No sucedía esto en el ciclismo. Ese pacto conlleva que el aficionado anima por igual al líder y al 'farolillo rojo', jalea con el mismo entusiasmo al tipo que encabeza la carrera y al que está luchando por evitar el 'fuera de control' media hora más tarde. Es la ley de la carretera: el mismo forofo que pinta el hormigón con el nombre de su favorito, su equipo o su pueblo jamás falta al respeto al contrario, al otro conjunto o al pueblo de enfrente.
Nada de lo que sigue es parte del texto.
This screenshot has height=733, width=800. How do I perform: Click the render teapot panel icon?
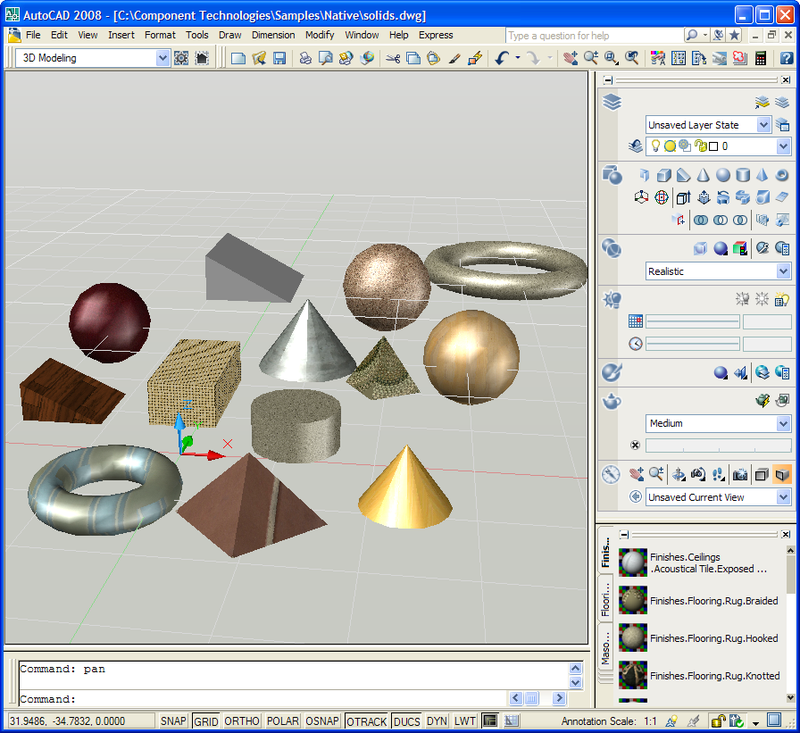point(612,401)

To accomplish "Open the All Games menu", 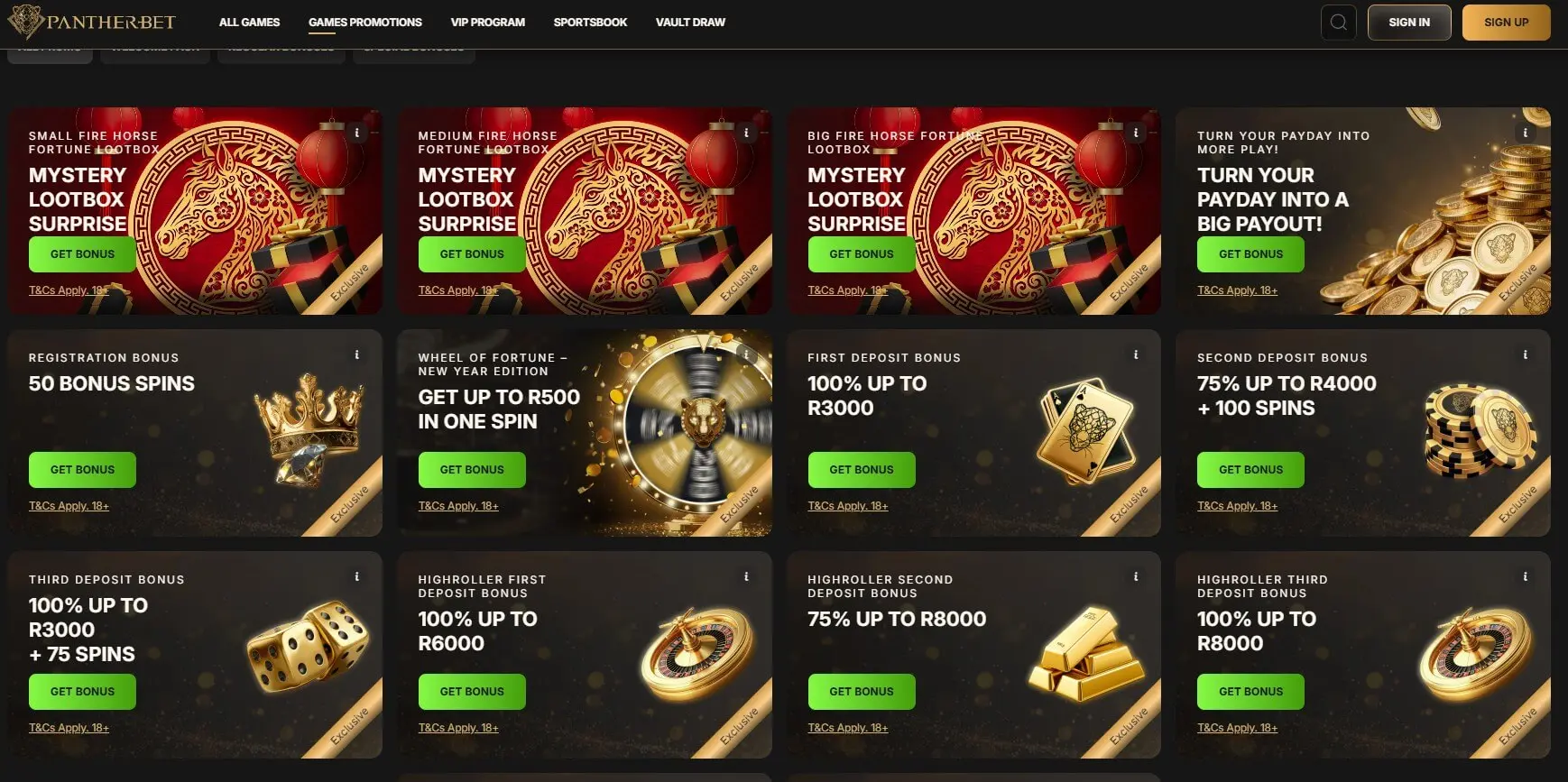I will coord(249,23).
Este verano fue 'demasiado viral' el vídeo de unos aficionados gritando «¡A segunda, a segunda!» al coche del Movistar. El peligro del descenso a los infiernos era real entonces… aunque ya parece alejarse, porque Enric Mas ha arrojado mucha luz sobre el futuro de la escuadra. Un corredor que no tiene el punto de 'transmisión', el carisma o el gancho mediático de otros a pesar de su innegable progreso, pero al que, finalmente, la suerte le ha sonreído en la última Vuelta a España, donde consiguió firmar un meritorio segundo puesto.
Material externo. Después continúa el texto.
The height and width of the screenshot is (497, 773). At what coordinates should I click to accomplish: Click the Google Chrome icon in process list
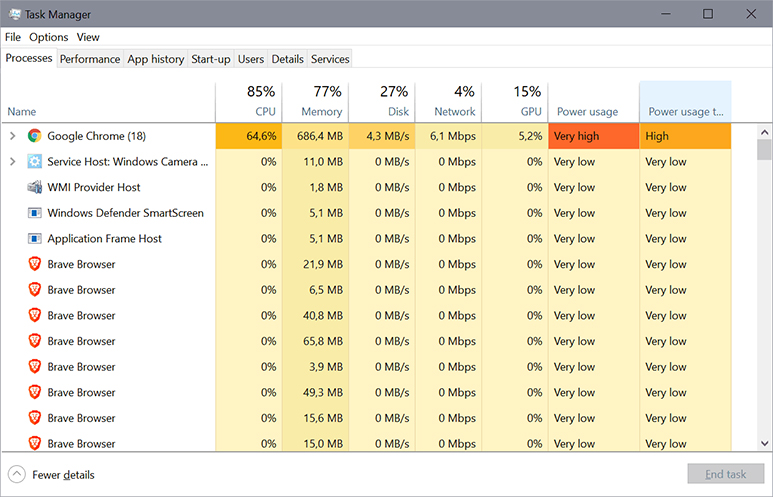pyautogui.click(x=34, y=136)
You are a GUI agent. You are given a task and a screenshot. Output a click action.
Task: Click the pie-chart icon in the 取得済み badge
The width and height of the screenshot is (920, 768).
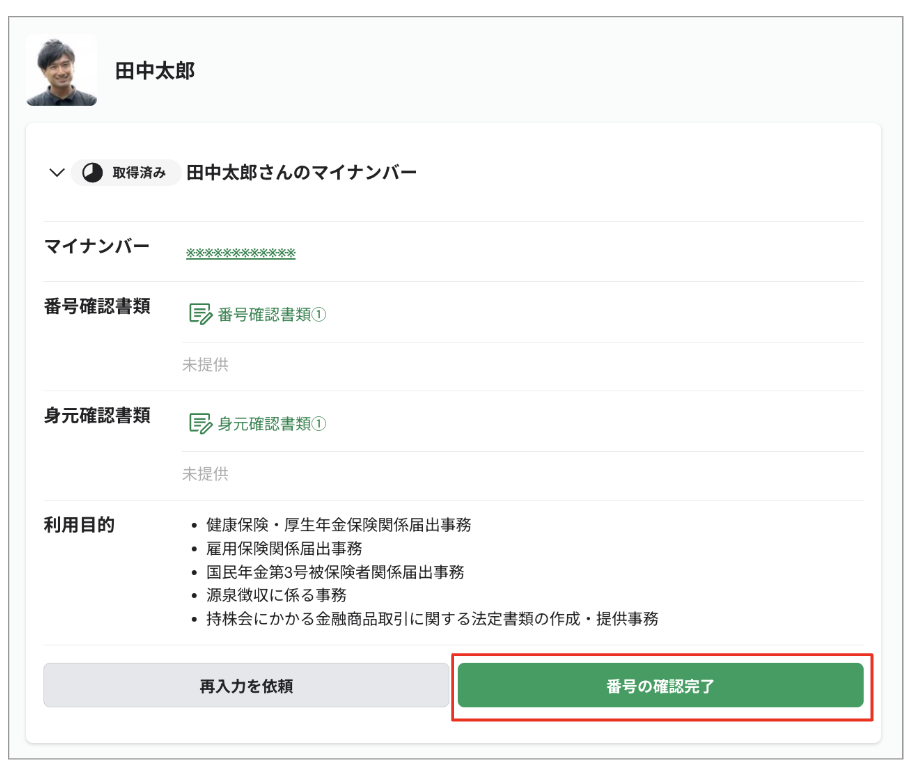pyautogui.click(x=92, y=172)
Esa supuesta falta de liderazgo ha perseguido al mallorquín y lo hará por siempre. Ni él ni el Movistar están hoy en esa 'onda forofa' de ciclismo efervescente, caníbal y brutal que reina en la modernidad. Ni el equipo de Eusebio Unzué escapa de su táctica conservadora ni Mas de su imagen de 'ciclista diésel' capaz de aguantar, pero no de brillar en un ataque concluyente. El corredor de Artá sufrió en plena ronda nacional (llegada a Laguardia) el 'ataque' del mismo aficionado de «¡A segunda!» llamándole «¡Paquete, hijo puta!» un día en que había quedado tercero, solo por detrás de Roglic y Pedersen. Casi nada. Su reacción, un contraataque poco edificante -a la altura de la agresión-, amenazando al forofo, ya tuvo la repercusión debida. Desde entonces, el balear se centró en volver a pisar el podio de la Vuelta, reclamar su pedacito de gloria, olvidar su Tour de Francia más desastroso (minimizar el pánico a los descensos, olvidar el abandono por Covid a tres días de llegar a París...) y, de paso, salvar el cuello de su equipo.
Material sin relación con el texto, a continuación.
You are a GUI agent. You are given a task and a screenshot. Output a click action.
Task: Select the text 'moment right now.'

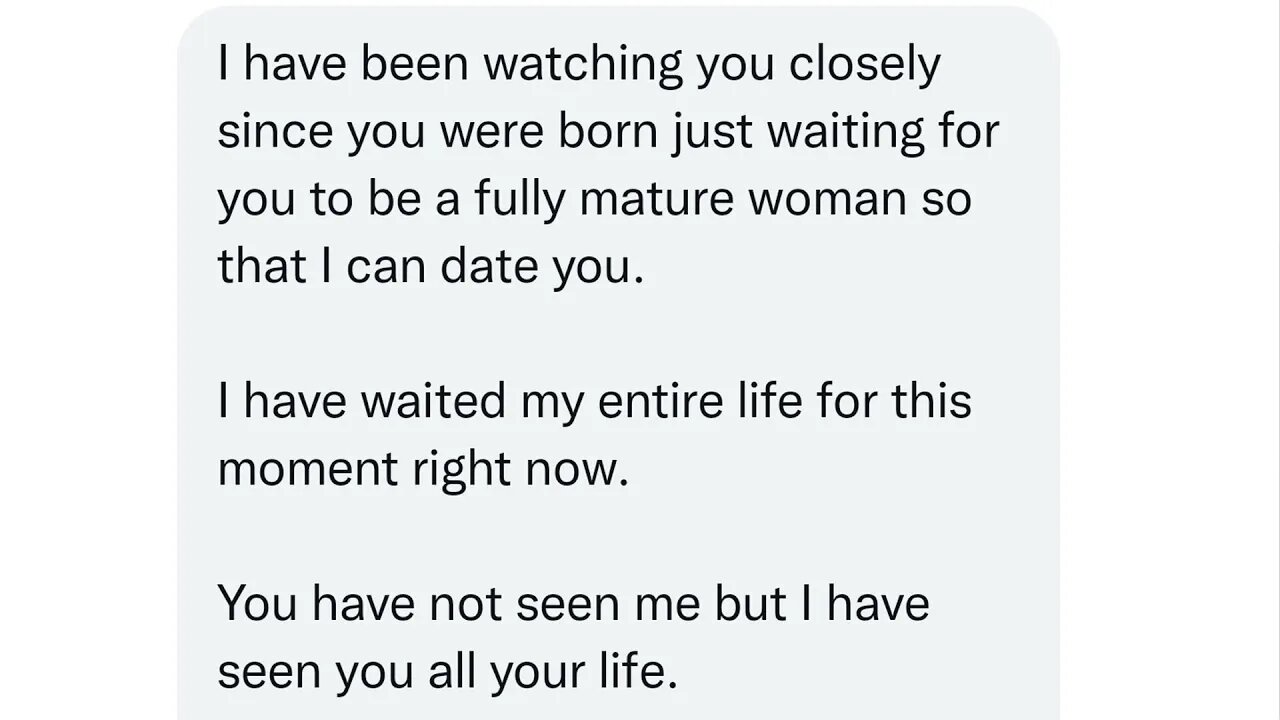point(423,469)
En efecto, un hipotético descenso de categoría del Movistar sería un cisma en el panorama nacional, casi mundial, aunque es cierto que el ciclismo moderno se ha llevado por delante la flema del equipo telefónico. Los fichajes no encajan, no despuntan, no responden… y salen con más pena que gloria. «Sería justo su descenso», aseguraba Nairo Quintana, cuya salida del Movistar fue traumática y polémica. Y la estructura se ha tambaleado este curso: desde 2018 se instaura un sistema para establecer ascensos y descensos, que suponen tres años lejos de los grandes focos buscando la oportunidad de regresar a la élite. Con el segundo puesto de Mas, el Movistar alcanza los 1.182 puntos y salta de la 18ª posición a la 14ª, dejando 11 conjuntos por debajo (seis perderán la categoría).
De ahí nace ese papel salvador del de Artá, un jefe de filas atípico en su tercer podio, un tipo discreto en un mundo extraño e injusto, donde ser segundo en una carrera en Maryland da 150 puntos UCI y ser segundo en la etapa reina de la Vuelta a España, apenas 40... y donde corredores exprimiéndose a su máximo son «paquetes» en manos de los forofos.